If the effects of astrology can be attributed to gravity, tidal forces, or magnetism (each is invoked by a different astrological school), even a beginning physics student can make the calculations necessary to see what really affects a newborn baby. These are worked out for many different cases in Roger Culver and Philip Ianna’s book Astrology: True or False (1988). Par example, the obstetrician who delivers the child turns out to have about six times the gravitational pull of Mars and about two thousand billion times its tidal force. The doctor may have a lot less mass than the red planet, but he or she is a lot closer to the baby!

Some astrologers have become smarter and cautions. They are aware of their limitation in science and hence make an argument that astrological influence is carried by mysterious forces unknown even to science. Does this argument plausible?

It is hotter when you are near a hot object and it becomes lesser and lesser hot as you move away. In like manner a lamp that appears bright while near it appears to be dimmer and dimmer as you move away from it. Long-range forces in the universe get weaker as objects get farther apart.

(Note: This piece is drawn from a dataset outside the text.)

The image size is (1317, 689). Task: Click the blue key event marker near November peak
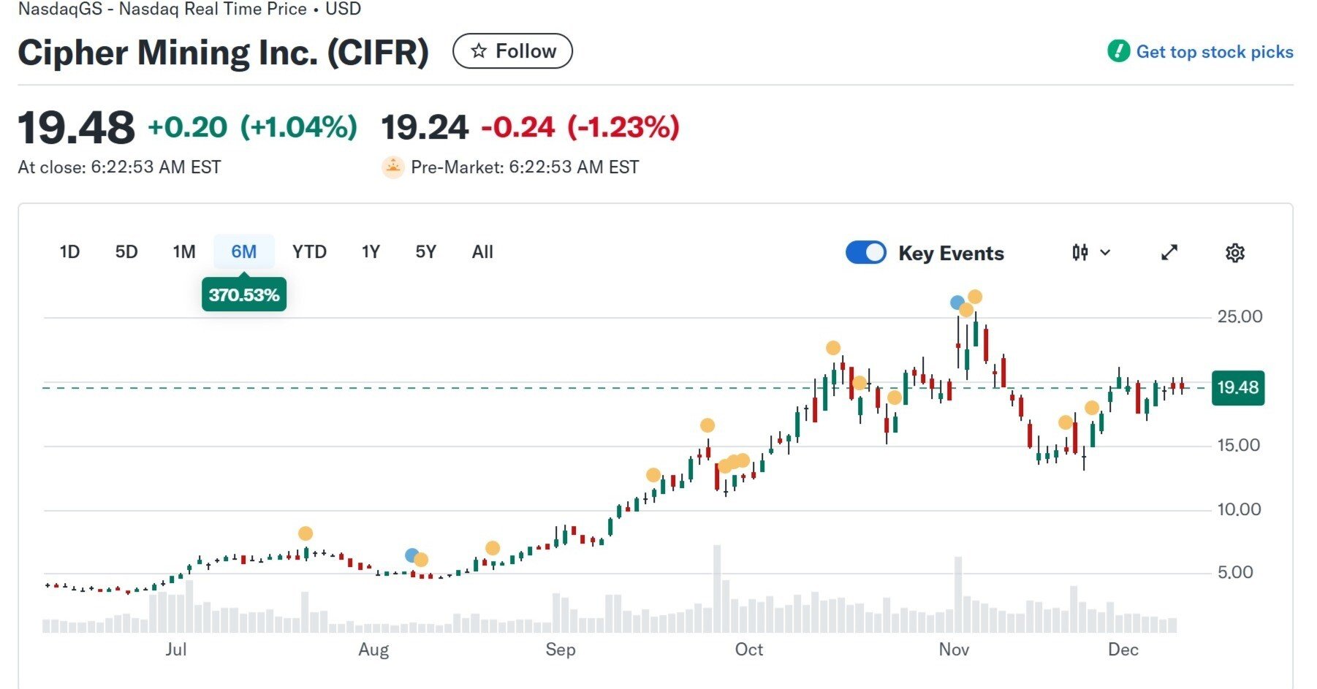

In ancient times the astrologers thought that the planets go around Earth, and hence considered them to be at the same distance at all times. However, today we know that Planets go around Sun and hence all planets will be closer at some point of time and really very far away at some other point of time. For example the distance of Mars when it is furthest (other side of the Sun) is seven times that of the distance when it is nearest (when Mars, the Earth and the Sun are in a straight line). Thus, the influence of Mars should vary from day to day depending upon the distance. Thus even if the astrological force is mysterious and unknown to science, its effect should wane as the distance increase. However astrologers are oblivious of the distance of planets and consider only the position of planets in the zodiac. An astrologer would be worried so much about the place of Mars in the Raashee chakra, but not on its distance from Earth. The importance of Mars in your horoscope, it is believed by the astrologers, is identical whether the planet is on the same side of the Sun as the Earth or seven times farther away on the other side.

Of course one could argue that this mysterious astrological force does not depend on distance. In that case, why are only the visible planets of our solar system, one star, that is the Sun, and one satellite, that is our Moon, exert this mysterious force? What about the rest of the celestial objects in our solar system? We know that there are more than 150 Moons in the solar system, and there are two additional planets (Uranus and Neptune) in the solar system, and yet astrology has no place for these. In addition, through modern astronomy we know that there are more than millions of Suns (that is other stars) in our galaxy. Some of these stars are thousands of times bigger than Sun million times more powerful. Yet only one star, that is our Sun, is taken into account in astrology. We have now found more than 300 exo-planets – that is planets orbiting other stars. Why don’t these have any effect on us if distance is not a problem? Astrology has no answers.